▶ WHAT YOU SHOULD DO: Would you repeat each line below precisely as it stands?
· · · · ·
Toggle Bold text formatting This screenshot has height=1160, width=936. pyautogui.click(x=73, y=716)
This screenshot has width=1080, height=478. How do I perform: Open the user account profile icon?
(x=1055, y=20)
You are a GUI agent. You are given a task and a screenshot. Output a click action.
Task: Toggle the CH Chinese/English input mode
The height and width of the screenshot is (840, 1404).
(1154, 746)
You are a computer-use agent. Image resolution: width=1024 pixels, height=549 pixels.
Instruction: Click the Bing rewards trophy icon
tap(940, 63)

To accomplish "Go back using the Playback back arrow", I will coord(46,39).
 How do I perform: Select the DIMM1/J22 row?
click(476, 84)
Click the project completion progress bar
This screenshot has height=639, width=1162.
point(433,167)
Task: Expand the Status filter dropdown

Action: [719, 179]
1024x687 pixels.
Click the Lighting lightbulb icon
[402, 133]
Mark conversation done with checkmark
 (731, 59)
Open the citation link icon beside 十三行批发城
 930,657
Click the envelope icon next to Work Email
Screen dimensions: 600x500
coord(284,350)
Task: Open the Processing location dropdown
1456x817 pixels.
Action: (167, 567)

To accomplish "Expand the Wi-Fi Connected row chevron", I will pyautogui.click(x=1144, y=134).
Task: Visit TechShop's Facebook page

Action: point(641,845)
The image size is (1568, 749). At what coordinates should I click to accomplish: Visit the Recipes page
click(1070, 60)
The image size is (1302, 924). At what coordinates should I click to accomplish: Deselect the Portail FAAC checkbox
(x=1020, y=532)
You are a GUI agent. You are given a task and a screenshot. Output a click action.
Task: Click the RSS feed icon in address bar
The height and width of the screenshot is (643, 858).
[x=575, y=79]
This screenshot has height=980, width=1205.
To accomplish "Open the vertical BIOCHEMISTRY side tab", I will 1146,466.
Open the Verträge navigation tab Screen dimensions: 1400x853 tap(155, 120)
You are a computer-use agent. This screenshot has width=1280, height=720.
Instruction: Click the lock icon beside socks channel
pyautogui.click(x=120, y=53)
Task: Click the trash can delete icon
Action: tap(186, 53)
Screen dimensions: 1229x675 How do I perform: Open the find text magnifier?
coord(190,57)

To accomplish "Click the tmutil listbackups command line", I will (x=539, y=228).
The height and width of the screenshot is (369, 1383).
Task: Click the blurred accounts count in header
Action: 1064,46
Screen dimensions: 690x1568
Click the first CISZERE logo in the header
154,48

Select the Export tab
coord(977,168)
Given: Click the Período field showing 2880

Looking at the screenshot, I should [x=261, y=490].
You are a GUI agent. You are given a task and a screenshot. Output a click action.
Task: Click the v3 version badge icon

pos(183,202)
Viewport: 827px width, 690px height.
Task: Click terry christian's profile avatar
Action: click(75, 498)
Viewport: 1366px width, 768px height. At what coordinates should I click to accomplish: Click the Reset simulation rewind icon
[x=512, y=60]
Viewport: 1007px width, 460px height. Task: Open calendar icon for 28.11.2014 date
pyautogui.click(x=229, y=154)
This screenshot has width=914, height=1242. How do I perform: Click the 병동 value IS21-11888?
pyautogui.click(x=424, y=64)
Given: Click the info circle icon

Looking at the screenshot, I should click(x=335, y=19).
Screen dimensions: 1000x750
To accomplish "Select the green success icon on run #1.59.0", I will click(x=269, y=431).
· · · · ·
▶ ANSWER SPACE:
Toggle Bold text formatting This screenshot has height=1160, width=936. pyautogui.click(x=73, y=716)
This screenshot has width=1080, height=478. How do I perform: Open the user account profile icon?
(x=1055, y=20)
You are a GUI agent. You are given a task and a screenshot. Output a click action.
Task: Toggle the CH Chinese/English input mode
The height and width of the screenshot is (840, 1404).
(1154, 746)
You are a computer-use agent. Image resolution: width=1024 pixels, height=549 pixels.
Instruction: Click the Bing rewards trophy icon
tap(940, 63)

To accomplish "Go back using the Playback back arrow", I will coord(46,39).
 How do I perform: Select the DIMM1/J22 row?
click(476, 84)
Click the project completion progress bar
This screenshot has height=639, width=1162.
point(433,167)
Task: Expand the Status filter dropdown

Action: [719, 179]
1024x687 pixels.
Click the Lighting lightbulb icon
[402, 133]
Mark conversation done with checkmark
 (731, 59)
Open the citation link icon beside 十三行批发城
 930,657
Click the envelope icon next to Work Email
Screen dimensions: 600x500
coord(284,350)
Task: Open the Processing location dropdown
1456x817 pixels.
Action: (167, 567)

To accomplish "Expand the Wi-Fi Connected row chevron", I will pyautogui.click(x=1144, y=134).
Task: Visit TechShop's Facebook page

Action: point(641,845)
The image size is (1568, 749). At what coordinates should I click to accomplish: Visit the Recipes page
click(1070, 60)
The image size is (1302, 924). At what coordinates should I click to accomplish: Deselect the Portail FAAC checkbox
(x=1020, y=532)
You are a GUI agent. You are given a task and a screenshot. Output a click action.
Task: Click the RSS feed icon in address bar
The height and width of the screenshot is (643, 858).
[x=575, y=79]
This screenshot has height=980, width=1205.
To accomplish "Open the vertical BIOCHEMISTRY side tab", I will 1146,466.
Open the Verträge navigation tab Screen dimensions: 1400x853 tap(155, 120)
You are a computer-use agent. This screenshot has width=1280, height=720.
Instruction: Click the lock icon beside socks channel
pyautogui.click(x=120, y=53)
Task: Click the trash can delete icon
Action: tap(186, 53)
Screen dimensions: 1229x675 How do I perform: Open the find text magnifier?
coord(190,57)

To accomplish "Click the tmutil listbackups command line", I will (x=539, y=228).
The height and width of the screenshot is (369, 1383).
Task: Click the blurred accounts count in header
Action: 1064,46
Screen dimensions: 690x1568
Click the first CISZERE logo in the header
154,48

Select the Export tab
coord(977,168)
Given: Click the Período field showing 2880

Looking at the screenshot, I should [x=261, y=490].
You are a GUI agent. You are given a task and a screenshot. Output a click action.
Task: Click the v3 version badge icon

pos(183,202)
Viewport: 827px width, 690px height.
Task: Click terry christian's profile avatar
Action: click(75, 498)
Viewport: 1366px width, 768px height. At what coordinates should I click to accomplish: Click the Reset simulation rewind icon
[x=512, y=60]
Viewport: 1007px width, 460px height. Task: Open calendar icon for 28.11.2014 date
pyautogui.click(x=229, y=154)
This screenshot has width=914, height=1242. How do I perform: Click the 병동 value IS21-11888?
pyautogui.click(x=424, y=64)
Given: Click the info circle icon

Looking at the screenshot, I should click(x=335, y=19).
Screen dimensions: 1000x750
To accomplish "Select the green success icon on run #1.59.0", I will click(x=269, y=431).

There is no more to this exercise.